À chaque cas son connecteur
Toutes les intégrations ne se valent pas. Lorsqu’on décide de prioriser une intégration plutôt qu’une autre, il faut savoir quoi faire des autres projets qui restent dans le backlog. Une solution est de moduler le niveau d’investissement : on met plus d’effort selon la priorité de l’intégration et le niveau d’impact que nous cherchons en fonction du persona ciblé. Les projets les plus stratégiques ont droit à une intégration native, alors que les autres se contentent d’une intégration third-party.
Nous décidons ensemble, en tant qu’équipe, du niveau d’intégration que nous voulons donner à tel ou tel produit. Pour ce faire, nous pouvons choisir entre différents types d’intégration :
- L'utilisation de connecteurs "génériques": ce sont des connecteurs qui permettent d'accéder à la donnée de très nombreux services. Par exemple, notre connecteur “HTTP API” permet de se connecter aux services utilisant une API Rest (soit la plupart des applications métiers modernes). Ce connecteur couteau suisse demande néanmoins une appétence technique car de nombreux paramètres sont à rentrer à la main. C'est notre étalon en termes d'expérience minimale
- Les connecteurs spécifiques :ce sont des connecteurs dédiés à un service donné, l'interface est faite pour ne demander que le nécessaire pour se connecter à un service donné pour une expérience plus simple
- Les intégrations natives :ce sont des connecteurs qui vont non seulement permettre de récupérer de la donnée mais aussi déléguer certaines fonctionnalités. Par exemple, le calcul de la donnée pour Redshift et Snowflake. Un travail UX plus important est également fait sur ces connecteurs pour guider l’utilisateur dans les différentes étapes de la connexion.

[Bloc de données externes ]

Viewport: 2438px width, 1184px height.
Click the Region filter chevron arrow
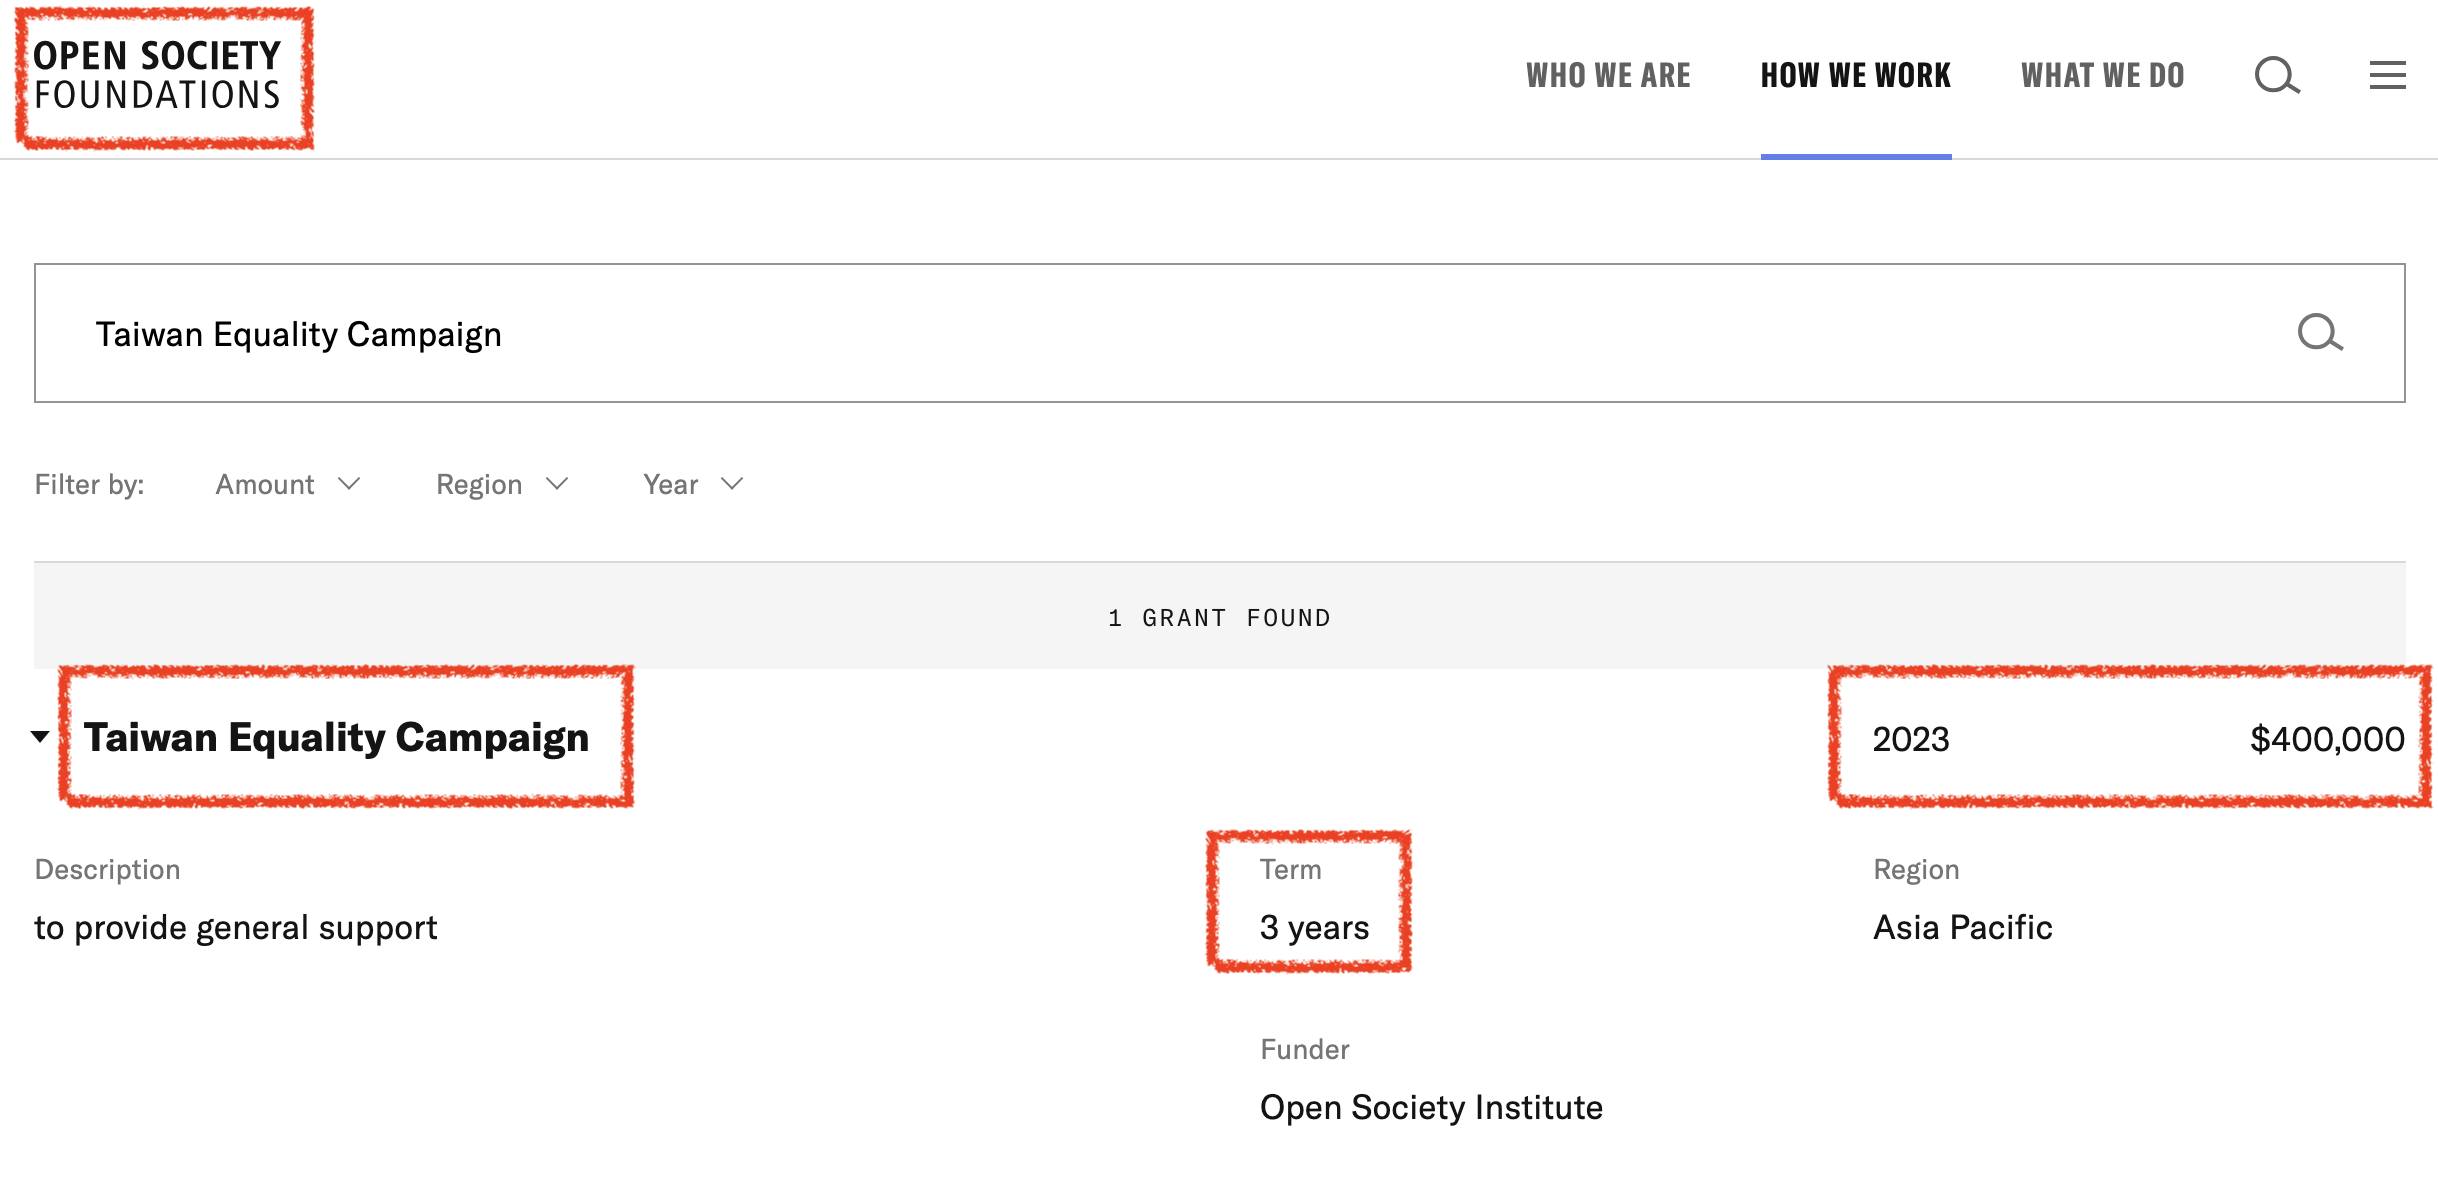coord(557,484)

Quel que soit le niveau d’intégration choisi et le nombre de connecteurs mis en place, le plus important est de permettre à votre produit d’interagir avec un large écosystème, afin de maximiser le sacro-saint du PM : la valeur du produit. La plupart des utilisateurs ont à leur disposition un large éventail de produits qui leur permettent de faire leur travail. Pouvoir s’intégrer facilement dans leurs workflows quotidiens, c’est donner à son produit encore plus de chance d’être remarqué, consulté, utilisé et aimé par le plus grand nombre.